The garden is also taking shape. We've got the flower beds sorted, whilst Jean-Luc has been building and assembling, I've been indulging in manual labour and digging over the beds, digging out dead tree roots ad planting up ferns and assorted annuals. It's not looking too bad. I'm now playing the gardener game of waiting until next summer when they have established a bit more and look less like islands of green and more like a flowing border of colour and texture or at least that's what I hope for.
It looks a bit suburban with its edges and neatly mown grass but that's a compromise with Jean-Luc's passion for tidiness; I'm hoping that as the plants develop we'll get some softer edges and sweet disorder will creep in, if not everywhere then in enough places to meet my desire for a wilder garden.
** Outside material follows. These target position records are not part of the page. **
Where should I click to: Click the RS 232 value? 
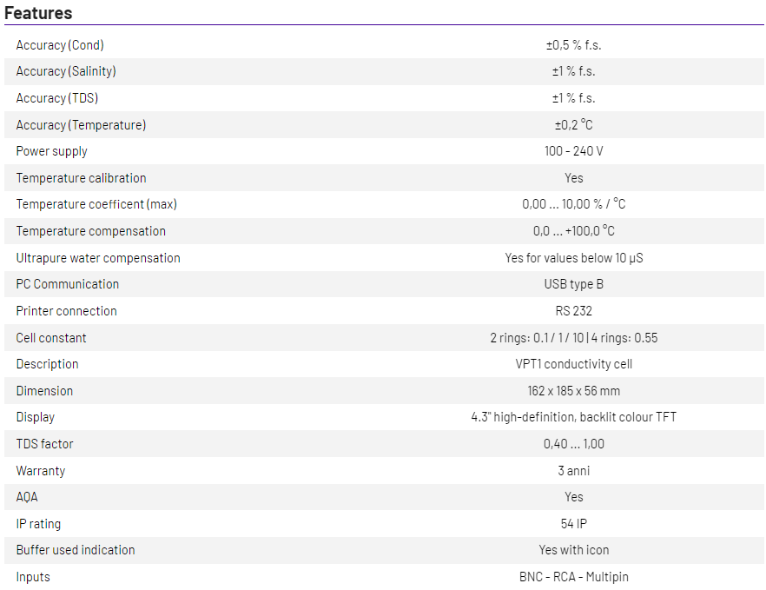click(x=573, y=311)
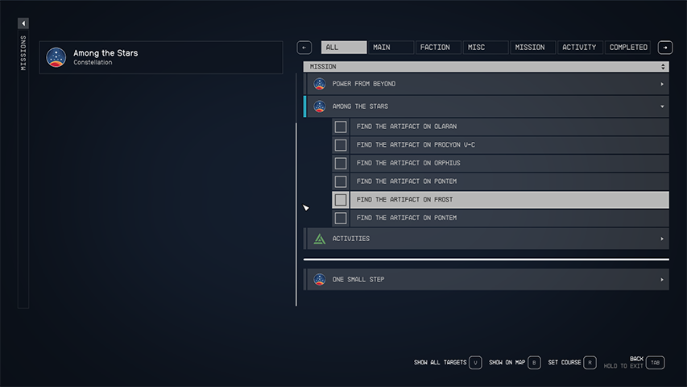687x387 pixels.
Task: Click the Constellation icon beside Power From Beyond
Action: coord(320,84)
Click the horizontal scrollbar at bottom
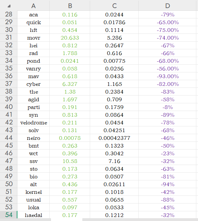The image size is (198, 221). (x=140, y=220)
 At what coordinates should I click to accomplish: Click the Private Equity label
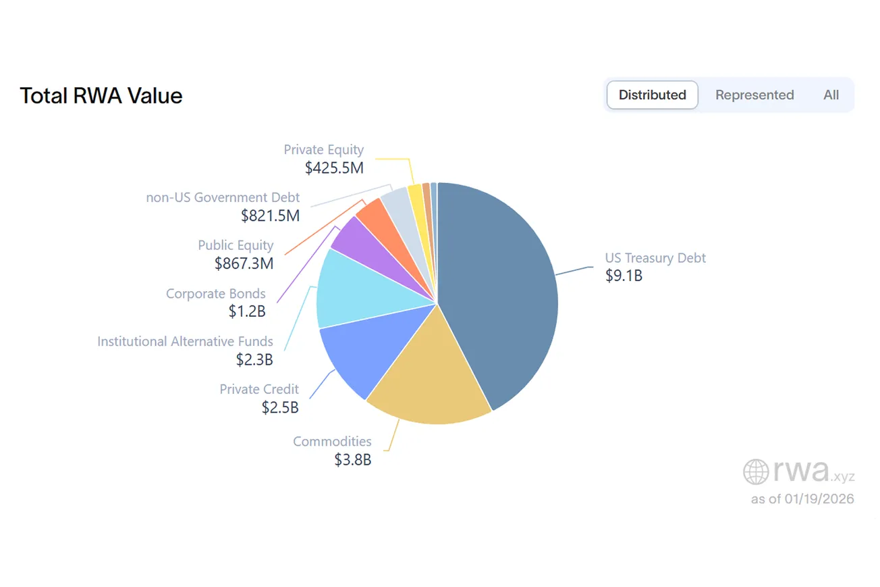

To be honest if it were up to me it would be huge borders, small wildflower meadow dotted with orchard trees and no lawn; but the art of a happy relationship is compromise and so we both do so.
The big golden conifer on the left is an important landmark; firstly it's the Nu's preferred shelter from both rain and sun and secondly, it marks the start of the veggie growing part of the garden. The plan is that from there down to the paving in front of the summer house will be raised veg beds, fruit bushes, comfrey, and a compost heap; separated from the first part of the garden by a trellis up which my Fuggle hop will grow. that's the plan anyway. Obviously we won't get the beds in for the growing season this year as we had to get the greenhouse in before anything else could be built; so this year it's be chard and a few other things in pots; and of course, our stupendous harvest of tomatoes.
(note the wild garlic in front of the shady 'woodland' border - yum)
I'm determined that next year we'll be growing a good selection of veggies for us to eat. I don't aim to provide everything we'll eat but I would like to provide fresh seasonal veggies that the supermarkets don't appear to be able to. Rainbow chard, fresh beetroot, beans, peas, courgettes, spinach, kales, peppers, tomatoes and chillies to name but a few. I want to experiment and see what survives and thrives; I know there'll be disappointments but I can't wait to try.